In un futuro distopico e post apocalittico l’umanità si è rifugiata all’interno di un enorme recinto e divisa in classi. Ci sono Eruditi, Abneganti, Pacifici, Candidi e Intrepidi, e di ognuna di queste classi fa parte un determinato tipo di persone. Poi però, ci sono anche i Divergenti, quelli cioè, che appartengono a più classi contemporaneamente. Di quest’ultima fa parte Tris, l’agguerrita protagonista che si porta dietro la colpa di essere stata causa dell’uccisione dei propri genitori. Al suo fianco Quattro, pronto a guidare la rivolta che si abbatterà sui due e su tutti coloro che hanno scelto di non appartenere a nessuna fazione: un oltraggio inconcepibile per la società degli Eruditi...

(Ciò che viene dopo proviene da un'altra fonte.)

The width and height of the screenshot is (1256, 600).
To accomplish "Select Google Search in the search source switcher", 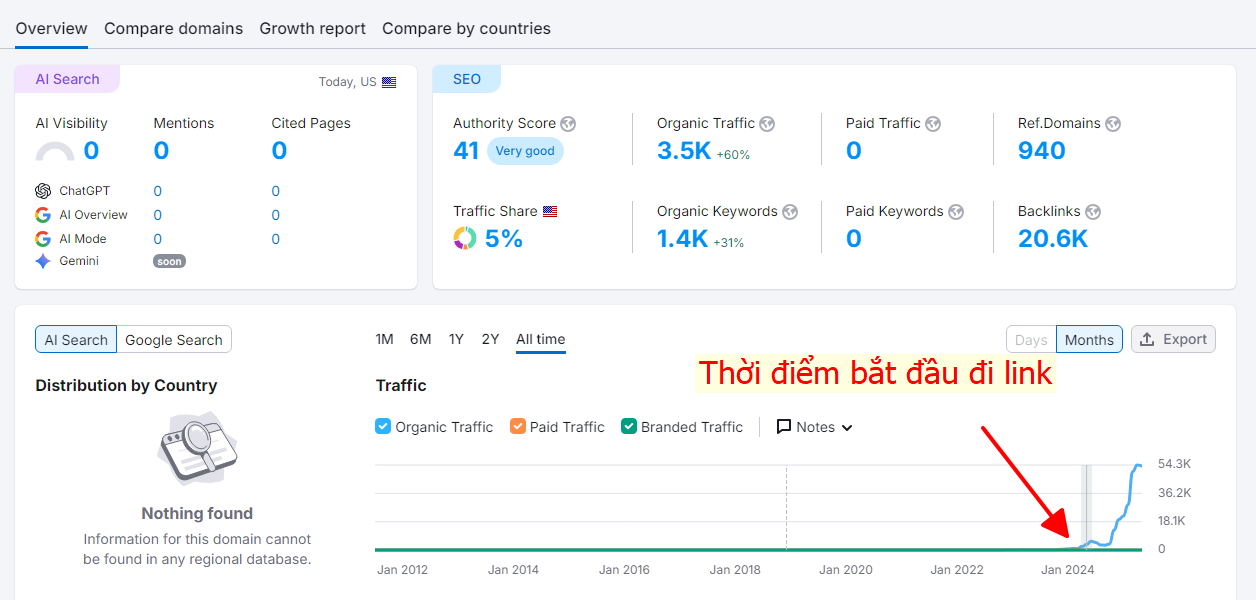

Un tempo c’erano i fantasy, ora non più. O almeno non solo. Il mondo della letteratura per ragazzi si è fatta negli ultimi anni decisamente più cruda, in qualche modo cruenta, forse pure realistica. Sempre più varia. In particolar modo a spiccare sono le figure femminili: Bella Swan, indecisa tra il vampiro e il licantropo; la combattiva Katnees pronta a elevarsi a nuova Giovanna D’Arco; e ora anche Tris, capace di menare le mani come pochi camionisti del Kentucky, ma sempre rimanendo fedele al ruolo tormentato che si confà a una pulzella. Oltre alla figura femminile, chiaramente stravolta nell’immaginario contemporaneo (qualcuno parla ancora di sesso debole?), anche il linguaggio è più deciso.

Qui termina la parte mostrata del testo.